Bamforth Syndrome

Overview

Type of disease: Rare conditions

Bamforth syndrome is a rare disorder caused by congenital hypothyroidism. The thyroid is a small gland in the neck that produces hormones (chemicals that control certain body functions or development). Newborn babies with this condition have low hormone levels in their thyroid, which is due to having a lower amount of thyroid tissue. All babies born with this condition have spiky hair and a cleft palate (a hole in the roof of the mouth to the nose). Other common symptoms include choana astresia (a narrow nose airway making it harder to breath), bifid epiglottis (a problem with cartilage in your throat that often leads to airway obstruction), and intellectual disability. This condition may also cause malformations of the feet, hands or face.
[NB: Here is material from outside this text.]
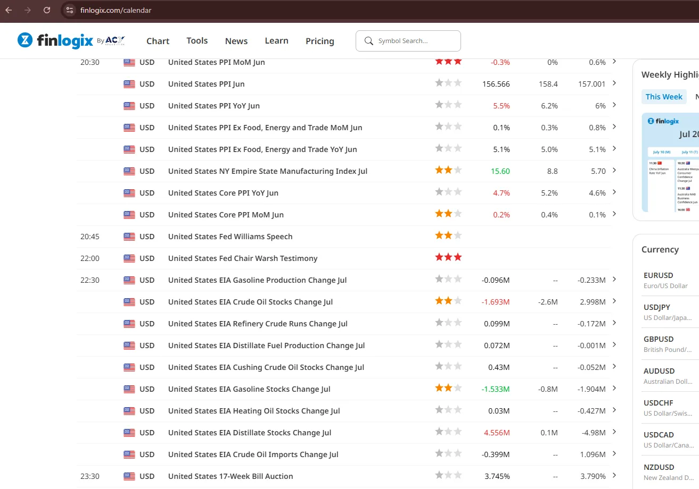Screen dimensions: 699x489
Task: Open the United States Fed Williams Speech event
Action: pyautogui.click(x=231, y=237)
Bamforth syndrome is a genetic condition caused by a change in the FOXE1 gene. Each person has two copies of every gene, one from mom and one from dad. Bamforth syndrome is passed down from parent to child in an autosomal recessive manner, which means one mutation from each parent is needed to cause symptoms. A person with only one mutation is called a carrier because they “carry” one changed copy and one unchanged copy of the gene. Carriers also show no signs or symptoms of the condition. If both parents are carriers, each of their children has a one in four chance (25%) of having the condition and a 50/50 chance of being a carrier.

Diagnosis is found normally by physical examination, thyroid ultrasonography, genetic testing, and by measuring the levels of hormones in the body through a blood test. Treatment usually includes thyroid hormone replacement therapy and surgery. Most children with this condition can have normal physical and pubertal development if appropriate treatment is given. If you or a family member has been diagnosed with Bamforth syndrome, talk with your doctor about the most current treatment options. Support groups are also good resources of support and information.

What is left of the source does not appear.